What Is TOLAC in Medical Terms?

A prior cesarean delivery often means a parent faces a choice between a repeat surgical delivery or attempting a vaginal birth for subsequent pregnancies. The decision is complex, involving a careful balance of personal preference and medical risk factors. The term Trial of Labor After Cesarean (TOLAC) is central to modern obstetrical discussion. TOLAC represents the active attempt to go into labor, whether spontaneously or with medical induction, following a previous C-section. It is considered a reasonable and safe option for many patients who meet specific health criteria.

Defining Trial of Labor After Cesarean and Vaginal Birth After Cesarean

Trial of Labor After Cesarean (TOLAC) is the process where a patient with a history of at least one previous C-section attempts a vaginal delivery. This attempt requires close monitoring in a hospital setting to ensure the safety of both the parent and the baby. The TOLAC process concludes when the baby is delivered, either vaginally or through a repeat C-section.

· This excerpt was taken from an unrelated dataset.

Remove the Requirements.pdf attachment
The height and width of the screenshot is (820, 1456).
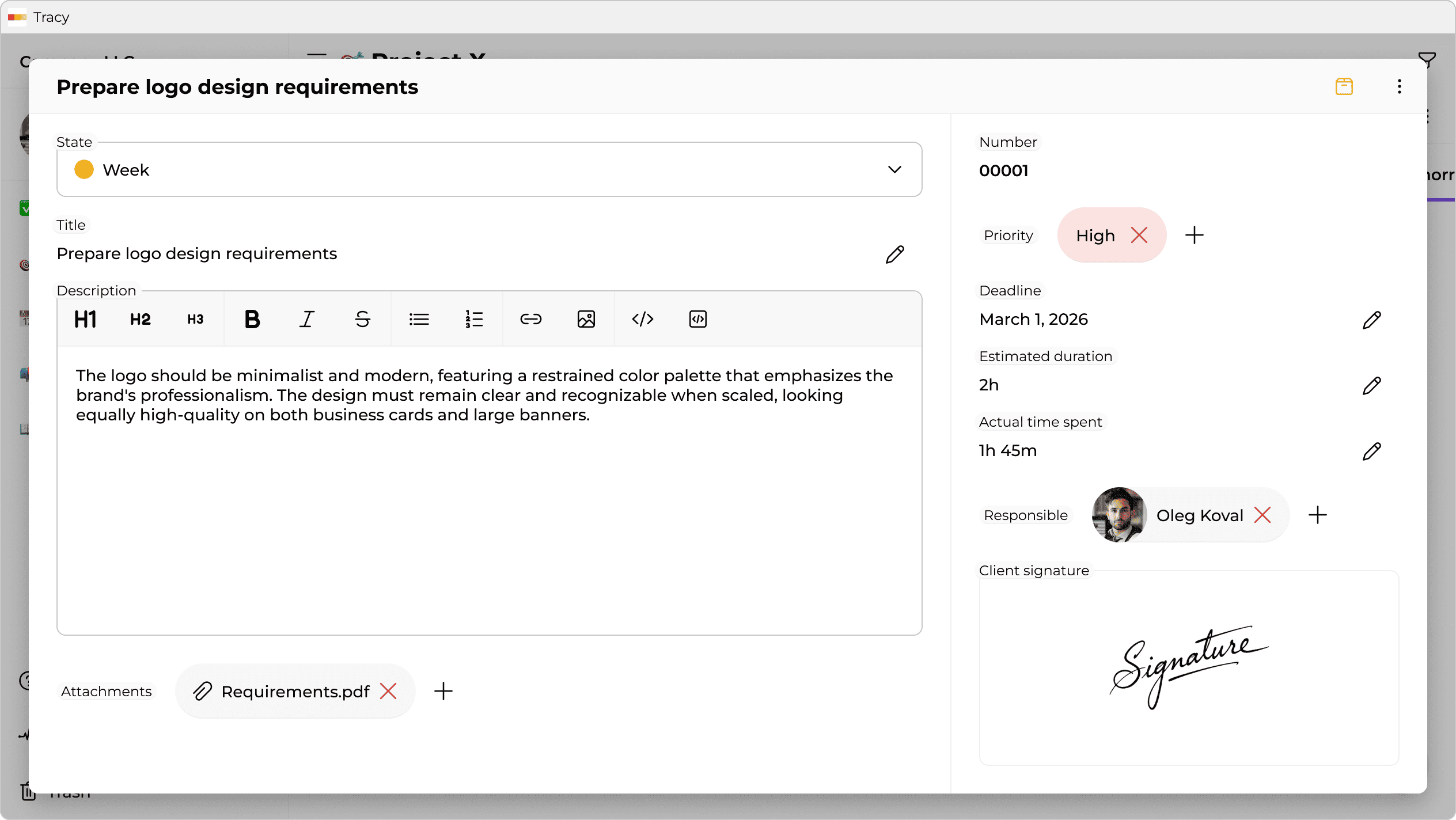pyautogui.click(x=389, y=691)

The goal of TOLAC is to achieve a Vaginal Birth After Cesarean (VBAC), the successful outcome. VBAC is achieved when the delivery is completed vaginally, avoiding major abdominal surgery. If the labor attempt is unsuccessful, the process ends in a Cesarean Birth After Cesarean (CBAC), meaning the patient required an unplanned C-section. TOLAC is the attempt, while VBAC is the result.

Determining Eligibility for TOLAC

A patient’s eligibility for TOLAC is determined by strict medical criteria focused on minimizing the risk of complications, particularly uterine rupture. The most important factor is the type of uterine incision used during the previous C-section; a low transverse incision is required for an attempt. This horizontal cut across the lower, thinner part of the uterus is the least likely to tear during labor.

Patients with a prior classical incision—a vertical cut in the upper, contractile part of the uterus—are advised against TOLAC due to a significantly higher risk of rupture. A patient should typically have only one prior low transverse C-section, though some guidelines allow for two previous low transverse incisions. Conditions that necessitate a C-section regardless of prior history, such as placenta previa, are absolute contraindications.

The birthing facility must provide immediate emergency care, including the continuous availability of an operating room, anesthesia, and surgical staff. Without this capacity for an emergency C-section, a TOLAC attempt is not considered safe. Factors that increase the chance of a successful VBAC, such as a previous vaginal delivery or spontaneous labor onset, influence the decision to proceed.

The Concern of Uterine Rupture

The primary risk associated with a TOLAC attempt is uterine rupture: the complete tearing of the old C-section scar during labor. This tear extends through all layers of the uterine wall, leading to severe hemorrhage for the parent and a sudden loss of oxygen for the baby. While rare, the consequences of uterine rupture are devastating, making it the central concern of the TOLAC process.

The baseline risk of symptomatic uterine rupture during a TOLAC attempt for a person with one prior low transverse C-section is low, complicating approximately 0.47% to 0.98% of attempts. This rate increases with factors such as having two previous C-sections or a short interval between deliveries. The most common sign of a rupture is a sudden, persistent abnormality in the fetal heart rate tracing, often a prolonged drop in the heart rate.

Continuous electronic fetal monitoring is mandated throughout active labor to allow for the earliest detection of this complication. If a rupture is suspected, an immediate emergency C-section is required to prevent serious harm to the baby and to control the parent’s bleeding. Rapid intervention is necessary, meaning TOLAC must only occur in hospitals equipped to handle obstetric emergencies.

Expected Outcomes and Alternatives

For well-selected candidates, the attempt at TOLAC has a favorable chance of success, with studies reporting VBAC rates ranging from 60% to 80%. Those who have had a prior vaginal birth have the highest likelihood of success, sometimes reaching over 90%. Conversely, a failed TOLAC results in an unplanned C-section, which carries a higher risk of complications, such as infection or the need for a blood transfusion, compared to a planned C-section.

The main alternative to TOLAC is an Elective Repeat Cesarean Delivery (ERCD), a planned C-section scheduled before the onset of labor. While ERCD eliminates the risk of uterine rupture during labor, it is still a major surgery with its own risks. These include a longer recovery period, a risk of surgical complications, and an increased risk of placental problems in future pregnancies as the number of C-sections rises.

The choice between TOLAC and ERCD requires a thorough discussion of individual risk factors, the statistical probability of a successful VBAC, and the risks associated with both a successful and a failed trial of labor. The decision involves balancing the lower overall risks of a successful VBAC against the rare but serious risk of uterine rupture during a TOLAC attempt.